*TAREFA 1*:
No texto sobre os povos indígenas e a comunicação, o que se afirma ser imperativo que o Estado acorde com os povos indígenas?
*TAREFA 2*:
Dê continuidade ao texto sobre os povos indígenas e a comunicação a partir da última frase apresentada.

*TEXTO DE ORIGEM*:
┌──
No atual processo de diálogo governo-guerrilha exigimos a plena garantia de que os assuntos que afetam a população civil, em especial aos povos indígenas, sejam tratados diretamente em espaços próprios das organizações civis, e neste caminho seguimos empenhados em exigir a paz para nossos povos, que não é outra coisa que a liberdade e autonomia de nossos territórios.

Sobre a política de Comunicação
Reafirmamos o caminhar da palavra a partir dos povos e regiões com o compromisso de fortalecer os processos comunicativos próprios nos níveis local, regional e nacional na perspectiva de articular, teias, redes e alianças entre povos e processos de comunicação indígena.
Consolidação de redes indígenas de caráter regional, nacional e internacional com outros setores sociais para a visibilidade e impulso de ações e campanhas em defesa dos territórios e da vida, e das potencialidades dos povos indígenas, e contra a discriminação, a violência e a guerra.
Exigimos uma política pública diferenciada entendida no sentido de que deve respeitar a construção normativa e autônoma dos povos indígenas, de acordo com suas características territoriais, políticas, sociais e culturais, gerando e garantindo os recursos, especialmente para a implementação e execução dos processos e meios de comunicação próprios.
Da mesma forma é imperativo que o estado acorde com os povos indígenas campanhas de reparação e dignificação histórica dos povos indígenas do continente.
└──
*MATERIAL BRUTO*:
┌──
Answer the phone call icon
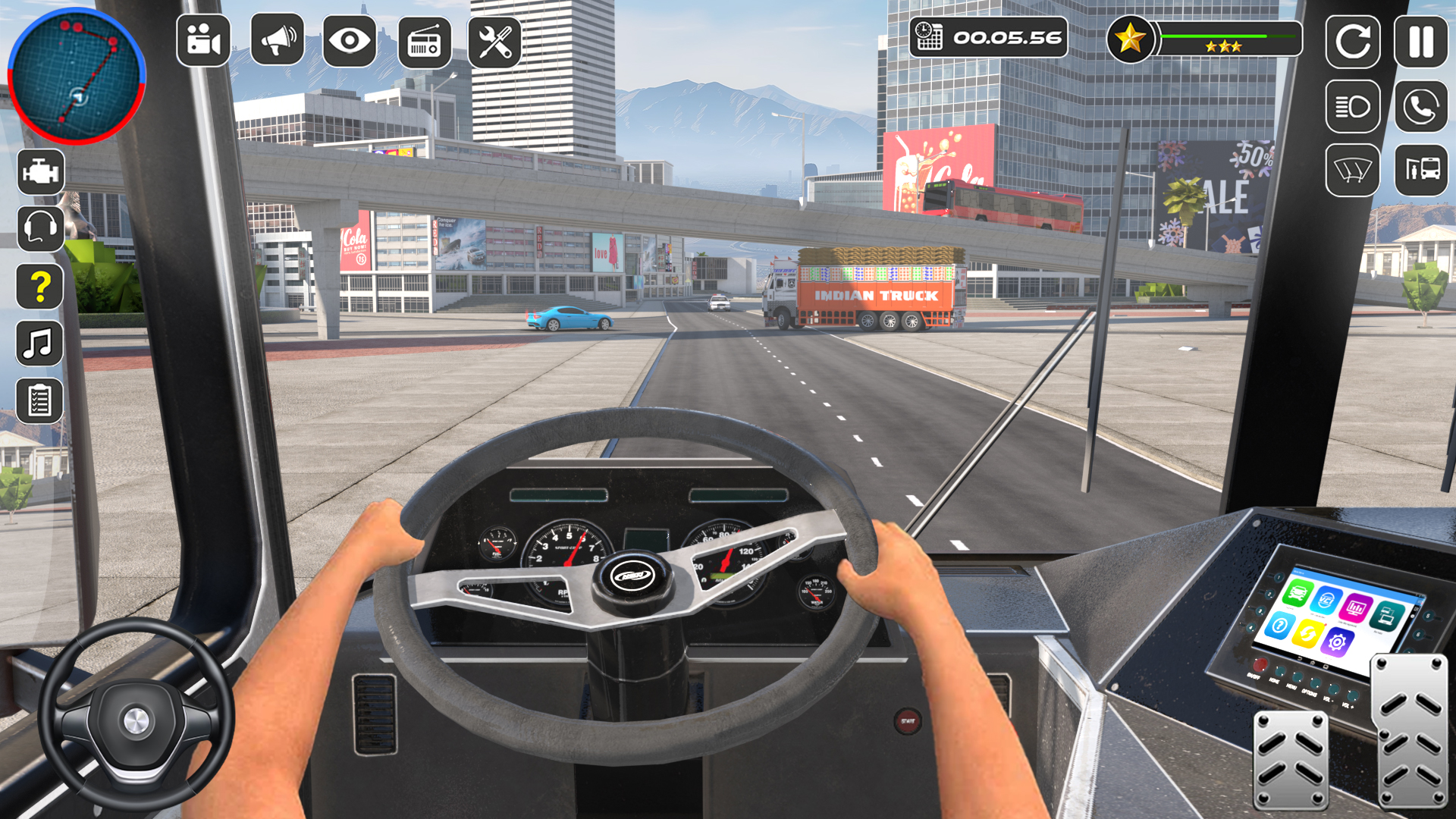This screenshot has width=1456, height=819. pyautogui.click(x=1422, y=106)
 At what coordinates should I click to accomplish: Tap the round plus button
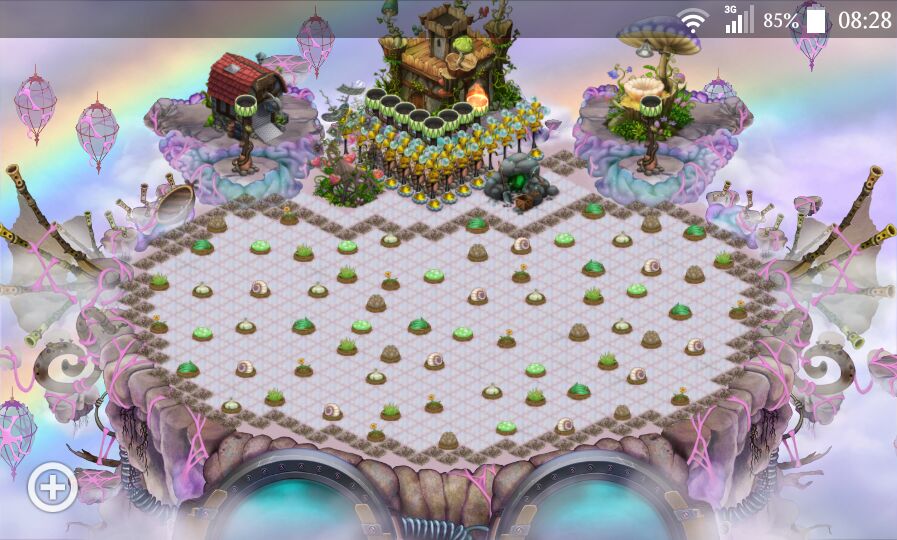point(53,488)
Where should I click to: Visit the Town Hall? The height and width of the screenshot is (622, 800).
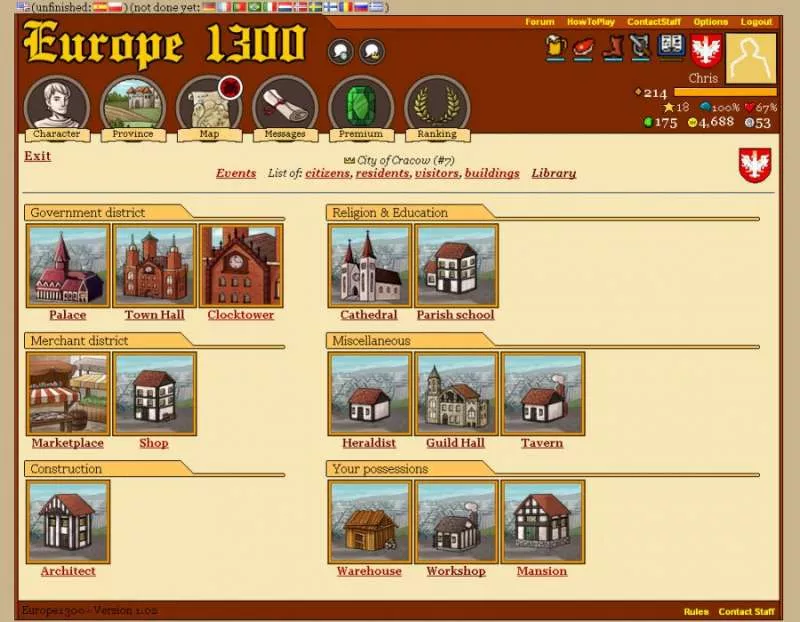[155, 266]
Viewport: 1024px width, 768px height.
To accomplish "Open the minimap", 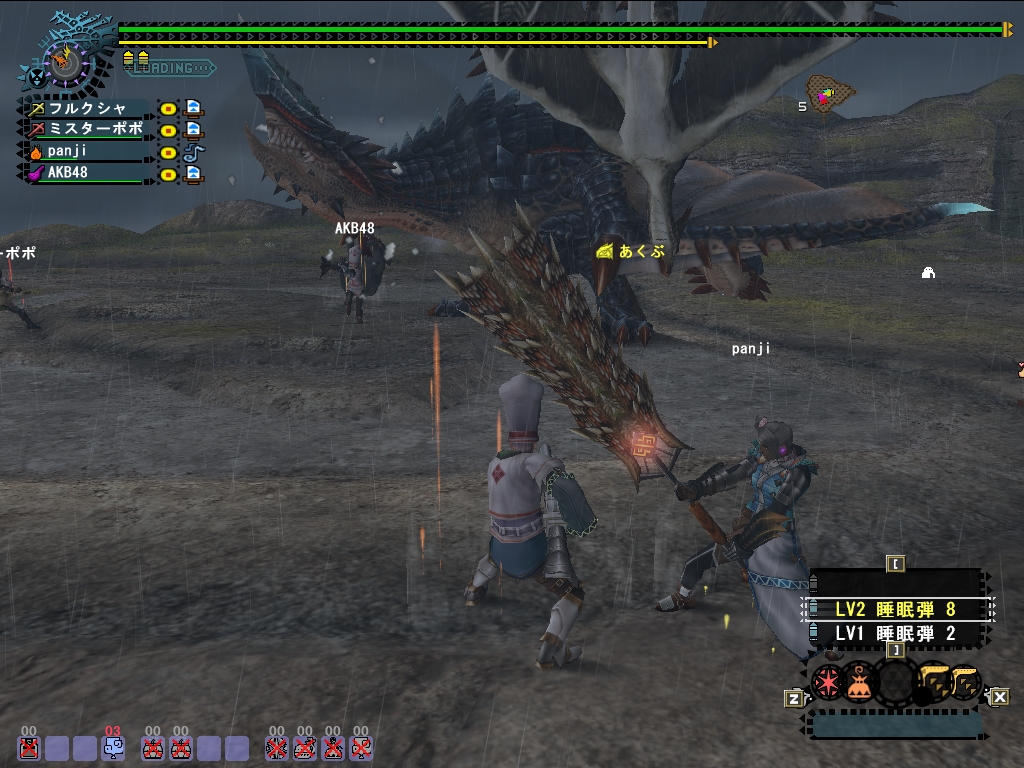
└──
*RESULTADO DA TAREFA 1*:
Campanhas de reparação e dignificação histórica dos povos indígenas do continente.

*RESULTADO DA TAREFA 2*:
Sobre a Segunda Cúpula Continental de Comunicação

Reafirmamos nosso compromisso de participar e contribuir para o êxito da segunda Cúpula Continental de Comunicação Indígena de Abya Yala, a se realizar em Oaxaca, México, em outubro de 2013. A fim de fortalecer os laços de comunicação entre todos os povos do continente para construir e desenvolver uma agenda comum que articule e potencie nossos esforços continentais, com o objetivo de avançar no exercício do direito à comunicação, como expressão da autodeterminação de nossos povos, assim como de um plano de liberação da palavra.
Nós, mulheres e homens participantes deste Mutirão da Palavra assumimos e ficamos comprometidos com as indicações surgidas na reflexão com a orientação indicada nas conclusões finais. O documento geral, onde se explicitam os termos e a orientação para a construção de uma política pública será avaliado proximamente, com delegados dos diferentes povos, onde se definirão e apresentarão as linhas gerais a exigir para que o Estado garanta sua aplicabilidade através dos espaços de concertação próprios e de realização institucional que vêm sendo construídos a partir das regiões e processos organizativos do país.
Finalmente invocamos a nossas autoridades indígenas, autoridades tradicionais e processos organizativos a que nos comprometamos a continuar assumindo com decisão o caminhar da palavra, e nesse sentido a compartilhar, discutir e difundir os resultados gerais deste fórum.
Popayán, Colômbia, 30 de novembro de 2012
(* Versión final, corregida el 2/12/2012)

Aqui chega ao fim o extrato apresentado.